Source data
----------
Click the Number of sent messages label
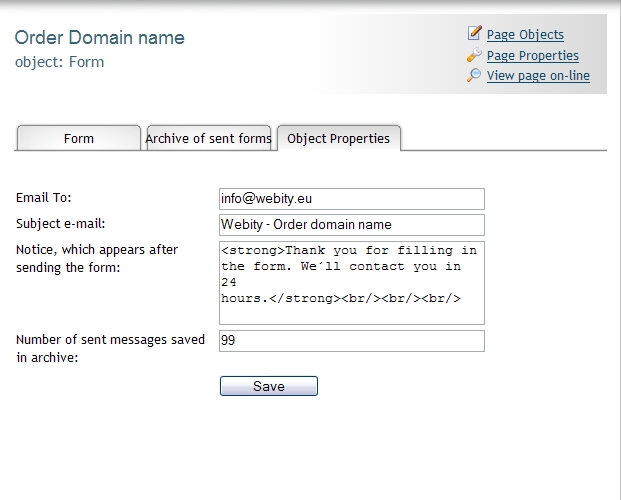The image size is (621, 500). coord(110,349)
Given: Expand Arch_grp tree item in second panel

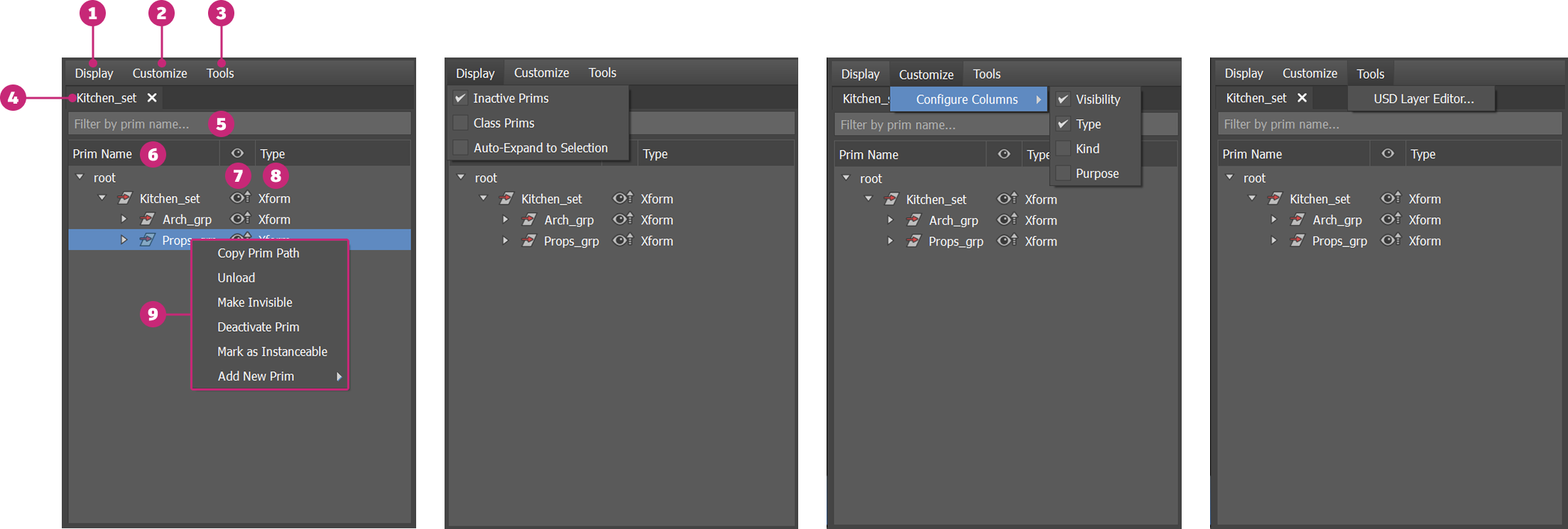Looking at the screenshot, I should coord(505,220).
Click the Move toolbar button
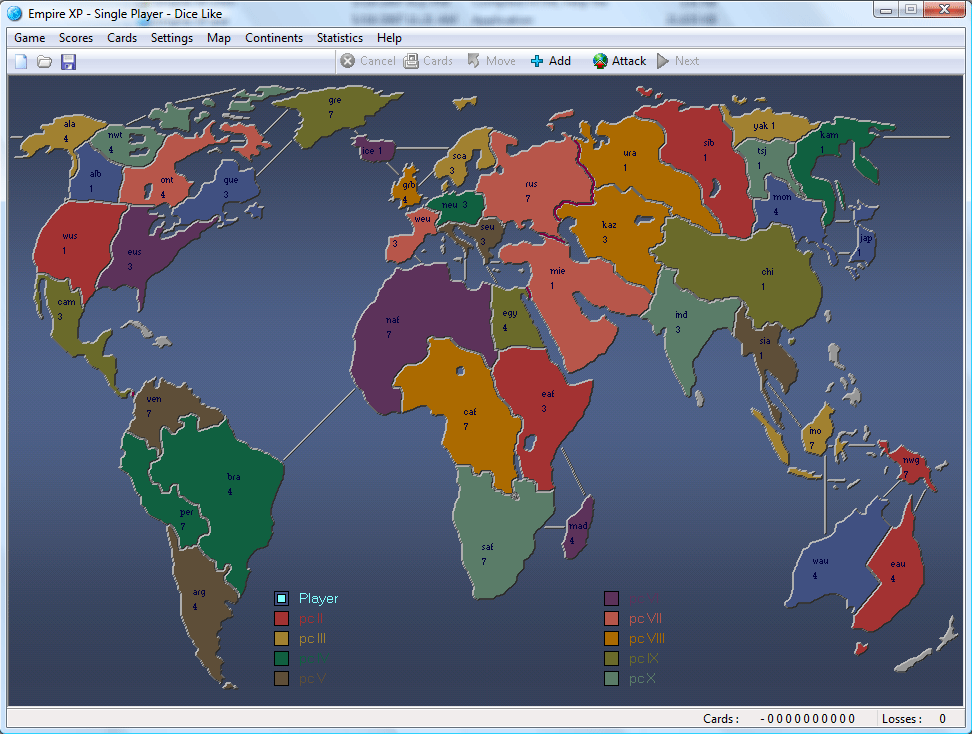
----------
What is expected: Leaving out the images, return the entries above exactly as they read.

Response:
Click the Number of sent messages label
The image size is (621, 500). coord(110,349)
Given: Expand Arch_grp tree item in second panel

Looking at the screenshot, I should coord(505,220).
Click the Move toolbar button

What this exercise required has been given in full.